**What you have to do**
Rewrite the listing from the line containing "Viewport: 1400px width, 866px" through the line containing "[x=68, y=299]", swapping "Calendar" for "Tasks" and keeping everything else as it is.

**Records supplied**
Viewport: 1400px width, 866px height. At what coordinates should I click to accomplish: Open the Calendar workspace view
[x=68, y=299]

==

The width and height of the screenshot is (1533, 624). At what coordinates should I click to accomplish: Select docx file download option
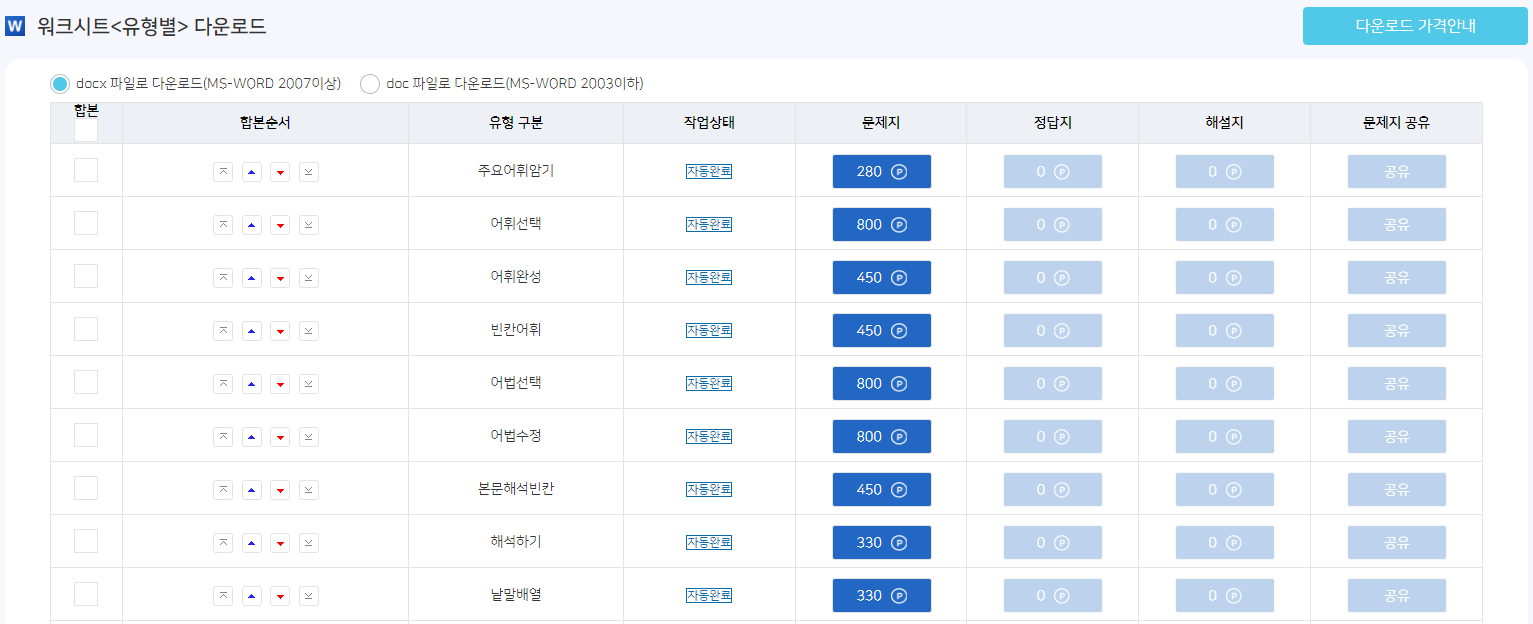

* * *

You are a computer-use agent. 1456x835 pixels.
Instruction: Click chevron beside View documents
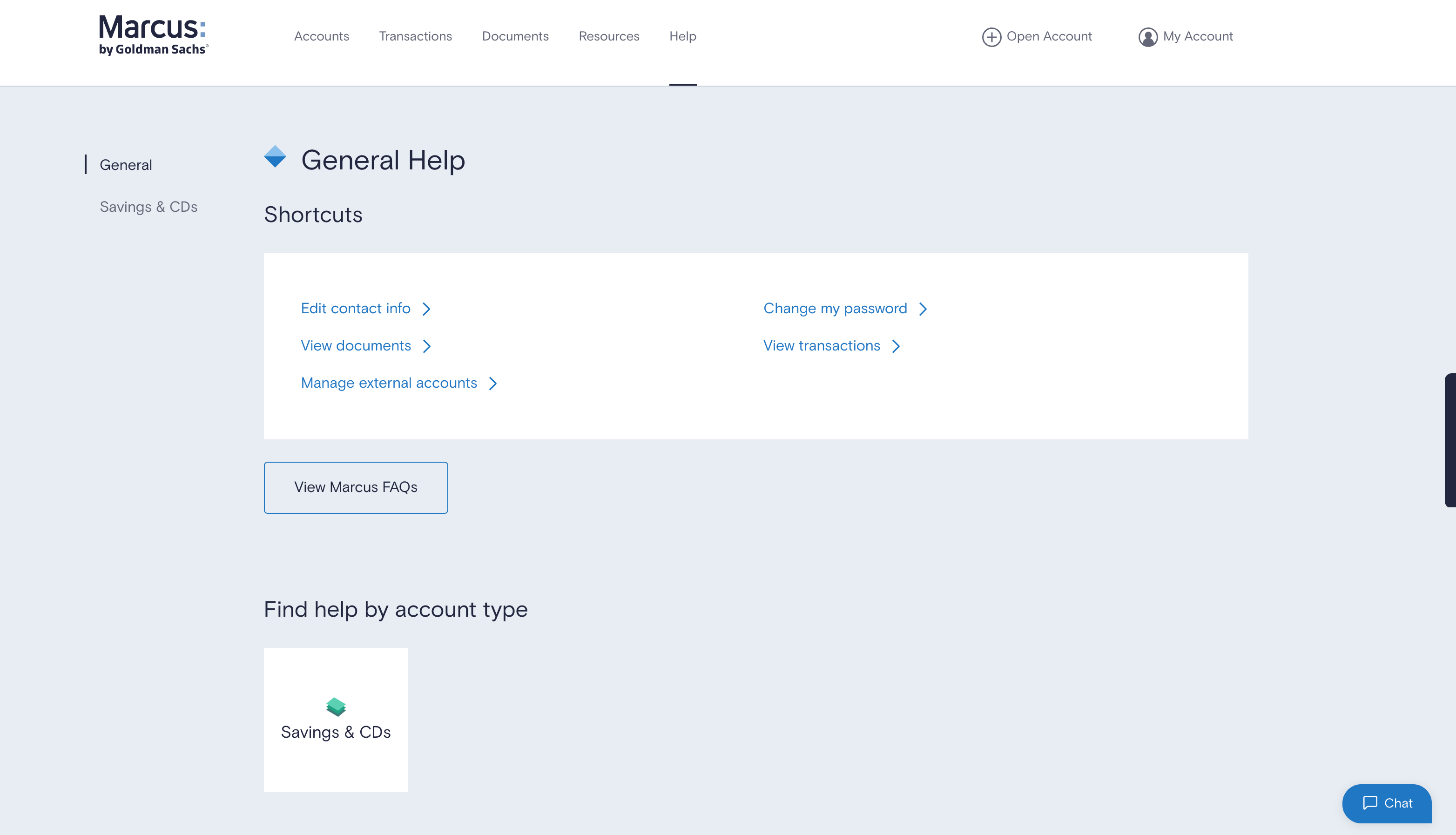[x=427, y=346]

**Solution**
Viewport: 1400px width, 866px height. At what coordinates should I click to accomplish: Open the Tasks workspace view
[x=68, y=299]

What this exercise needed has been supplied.